The Company's results of operations are dependent primarily on net
interest income, which is the difference between the income earned on its loan
and investment portfolios and the interest paid on deposits and borrowings.
Results of operations are also dependent upon the Company's provision for loan
losses, the level of non-interest income, including fee income and service
charges, and the level of its non-interest expenses, including employee
compensation, occupancy expenses, federal insurance premiums and other general
and administrative expenses. The Company's results of operations are also
significantly affected by general economic and competitive conditions,
particularly changes in interest rates, government policies and actions of
regulatory authorities.
The Company's cost of funds is influenced by interest rates on competing
investments and general market rates of interest. Lending activities are
influenced by the demand for real estate loans and other types of loans, which
is in turn affected by the interest rates at which such loans are made,
general economic conditions affecting loan demand, the availability of funds
for lending activities, and changes in real estate values.
FINANCIAL CONDITION
The Company's total assets were $56.9 million at September 30, 1996 as
compared to $58.6 million at June 30, 1997. The 3.0% increase in assets over
the nine month period is a direct result of loan originations exceeding
principal repayments and purchases of mortgage backed and investment
securities.
Net loans receivable increased by $1.2 million from $39.9 million at
September 30, 1996 to $41.1 million at June 30, 1997. The increase was due to
an increase in originations, in conjunction with a decrease in principal
repayments. A portion of these originations were funded with Federal Home
Loan Bank advances.
Total investment securities increased by $276,000 from $2.7 million at
September 30, 1996 to $3.0 million at June 30, 1997. The increase was
primarily due to the purchase of a $98,000 CD investment and an increase in
unrealized gains on investment securities available for sale totaling
$179,000. This increase in unrealized gains on investment securities available
for sale was primarily due to favorable interest rates and increased market
prices on marketable securities held in the company's portfolio.

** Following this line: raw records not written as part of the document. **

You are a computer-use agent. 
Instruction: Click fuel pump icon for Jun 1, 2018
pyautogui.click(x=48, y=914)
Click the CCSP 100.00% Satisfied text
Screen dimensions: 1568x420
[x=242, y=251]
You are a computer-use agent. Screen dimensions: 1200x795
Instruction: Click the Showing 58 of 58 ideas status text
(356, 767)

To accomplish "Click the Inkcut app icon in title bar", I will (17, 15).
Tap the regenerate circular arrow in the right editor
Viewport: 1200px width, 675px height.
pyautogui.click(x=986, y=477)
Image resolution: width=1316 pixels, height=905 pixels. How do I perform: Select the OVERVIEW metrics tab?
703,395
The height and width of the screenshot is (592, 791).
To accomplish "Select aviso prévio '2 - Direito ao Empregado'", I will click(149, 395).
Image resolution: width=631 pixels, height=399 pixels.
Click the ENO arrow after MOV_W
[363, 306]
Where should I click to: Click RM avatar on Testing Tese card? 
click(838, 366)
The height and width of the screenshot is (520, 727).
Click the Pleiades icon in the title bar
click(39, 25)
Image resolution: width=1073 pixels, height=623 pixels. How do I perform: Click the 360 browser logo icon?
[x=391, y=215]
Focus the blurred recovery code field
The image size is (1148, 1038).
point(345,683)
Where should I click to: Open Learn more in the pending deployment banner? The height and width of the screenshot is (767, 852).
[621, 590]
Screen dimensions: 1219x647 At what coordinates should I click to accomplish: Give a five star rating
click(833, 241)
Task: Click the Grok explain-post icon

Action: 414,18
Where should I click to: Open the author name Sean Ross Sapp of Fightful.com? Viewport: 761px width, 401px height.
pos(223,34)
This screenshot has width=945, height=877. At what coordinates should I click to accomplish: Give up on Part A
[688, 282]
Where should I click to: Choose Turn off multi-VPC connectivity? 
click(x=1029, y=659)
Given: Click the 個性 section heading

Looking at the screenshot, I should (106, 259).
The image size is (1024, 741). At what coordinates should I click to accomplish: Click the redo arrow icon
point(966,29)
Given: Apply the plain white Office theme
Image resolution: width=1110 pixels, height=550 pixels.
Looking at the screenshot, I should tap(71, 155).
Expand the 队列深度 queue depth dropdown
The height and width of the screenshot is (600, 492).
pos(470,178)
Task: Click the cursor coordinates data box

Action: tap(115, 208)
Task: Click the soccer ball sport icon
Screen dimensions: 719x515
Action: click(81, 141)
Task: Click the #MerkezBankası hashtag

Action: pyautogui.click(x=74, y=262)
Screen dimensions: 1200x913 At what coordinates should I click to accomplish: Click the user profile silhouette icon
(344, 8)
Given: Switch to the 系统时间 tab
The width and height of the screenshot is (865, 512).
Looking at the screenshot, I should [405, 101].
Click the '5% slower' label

The Company experienced a $431,000 increase in mortgage-backed
securities during the nine month period ending June 30, 1997. Unrealized
losses recorded in the mortgage-backed securities-available for sale portfolio
amounted to $50,000 at June 30, 1997, a $48,000 reduction from September 30,
1996. Additional mortgage-backed securities were purchased totalling $2.5
million, during the period, partially offset by principal repayments,
amortization of premiums, and accretion of discounts.
Deposits increased by $668,000 from $41.9 million at September 30, 1996
to $42.6 million at June 30, 1997. The increase was due to additional monies
deposited in time deposit certificates based on the Association's emphasizing
certificates with six to twelve month maturities.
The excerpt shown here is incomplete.